Hace poco un magistrado de la Suprema Corte reconocía que es una lamentable verdad. La mentira y el perjurio siguen siendo un mal endémico en nuestros procesos jurídicos. Y que por ello es indispensable salvaguardar que no se condene a muerte a nadie, ni siquiera se apliquen castigos extremos a los delincuentes, si antes no somos capaces de vivir en la verdad, y aplicarla en nuestros procedimientos judiciales, especialmente los penales.

Porque igual los delincuentes se defienden con mentiras y son capaces de pagar para que todos digan lo que conviene, según sea el caso.

El miedo o la venganza, el odio o la cobardía nos hacen decir fácilmente mentiras.

Nos hace falta la cultura del valor para enfrentar la verdad y sostenerla con carácter.

Desgraciadamente el dinero y el poder compran la mentira y hacen lo que quiera con ella.

Los jóvenes, cuando tienen miedo a sus padres, aprenden que la salida más fácil es mentir. Esconden la verdad, creyendo que nadie se va a enterar de las cosas ciertas.

Pero es un hecho ineludible, la verdad aparecerá algún día, y la mentira recibirá su respectivo castigo.

Necesitamos programas especiales en las escuelas para enseñar el gran valor que tiene decir la verdad. Y ser capaces, incluso de saberla premiar con honor.

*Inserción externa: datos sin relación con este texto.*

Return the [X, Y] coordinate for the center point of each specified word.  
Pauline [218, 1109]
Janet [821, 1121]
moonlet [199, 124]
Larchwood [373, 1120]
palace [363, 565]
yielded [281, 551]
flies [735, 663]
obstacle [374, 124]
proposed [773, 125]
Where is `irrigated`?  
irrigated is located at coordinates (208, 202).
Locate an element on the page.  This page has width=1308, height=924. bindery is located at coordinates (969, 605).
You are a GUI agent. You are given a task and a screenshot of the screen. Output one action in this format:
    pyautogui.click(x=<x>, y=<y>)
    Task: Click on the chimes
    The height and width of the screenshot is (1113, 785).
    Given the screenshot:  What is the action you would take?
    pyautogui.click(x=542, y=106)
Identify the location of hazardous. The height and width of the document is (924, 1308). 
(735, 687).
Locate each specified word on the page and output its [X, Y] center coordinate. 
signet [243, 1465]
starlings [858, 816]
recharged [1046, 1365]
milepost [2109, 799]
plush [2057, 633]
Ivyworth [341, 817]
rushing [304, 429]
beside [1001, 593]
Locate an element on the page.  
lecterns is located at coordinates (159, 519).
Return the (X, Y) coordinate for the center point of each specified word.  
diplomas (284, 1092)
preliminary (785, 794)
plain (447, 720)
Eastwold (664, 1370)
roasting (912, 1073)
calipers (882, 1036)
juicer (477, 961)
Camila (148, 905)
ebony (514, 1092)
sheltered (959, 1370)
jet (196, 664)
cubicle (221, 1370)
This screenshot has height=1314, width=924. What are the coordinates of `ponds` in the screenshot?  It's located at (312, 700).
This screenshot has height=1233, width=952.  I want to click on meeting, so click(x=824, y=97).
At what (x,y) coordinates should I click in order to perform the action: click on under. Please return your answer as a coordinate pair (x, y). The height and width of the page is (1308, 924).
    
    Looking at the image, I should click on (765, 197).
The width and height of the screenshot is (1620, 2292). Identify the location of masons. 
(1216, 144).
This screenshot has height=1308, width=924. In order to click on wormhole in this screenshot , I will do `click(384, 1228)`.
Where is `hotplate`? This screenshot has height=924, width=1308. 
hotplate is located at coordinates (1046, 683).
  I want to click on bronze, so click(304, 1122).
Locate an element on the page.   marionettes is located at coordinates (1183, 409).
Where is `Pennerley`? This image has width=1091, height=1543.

Hasta ahora el sistema educativo comete el error de exigir que se auto denuncie el alumno que ha cometido una infracción y cuando lo hace, recibe penas severas, incluso la expulsión. Y eso, en vez de fomentar la valentía y el honor a la verdad, fomenta la cobardía y el afán de esconderse con la hipocresía del cínico.

Ser cómplice de los que mienten, es tanto como ser mentiroso.

Aquel que oculta la verdad se engaña a sí mismo.

Tenemos que cambiar nuestra forma de ser y acabar por ser más amigos de la verdad, que amantes de la mentira y la falsedad.

El perjurio, la calumnia, la difamación, el desprestigio y todos los parientes cercanos de la falsedad merecen una pena mayor.

Tenemos que construir una sociedad y un sistema jurídico, siempre basados en la verdad.

Si queremos combatir a la delincuencia organizada, tenemos que acabar con la mentira y la impunidad de quien sea.

GUILLERMO DELLAMARY / Filósofo y psicólogo.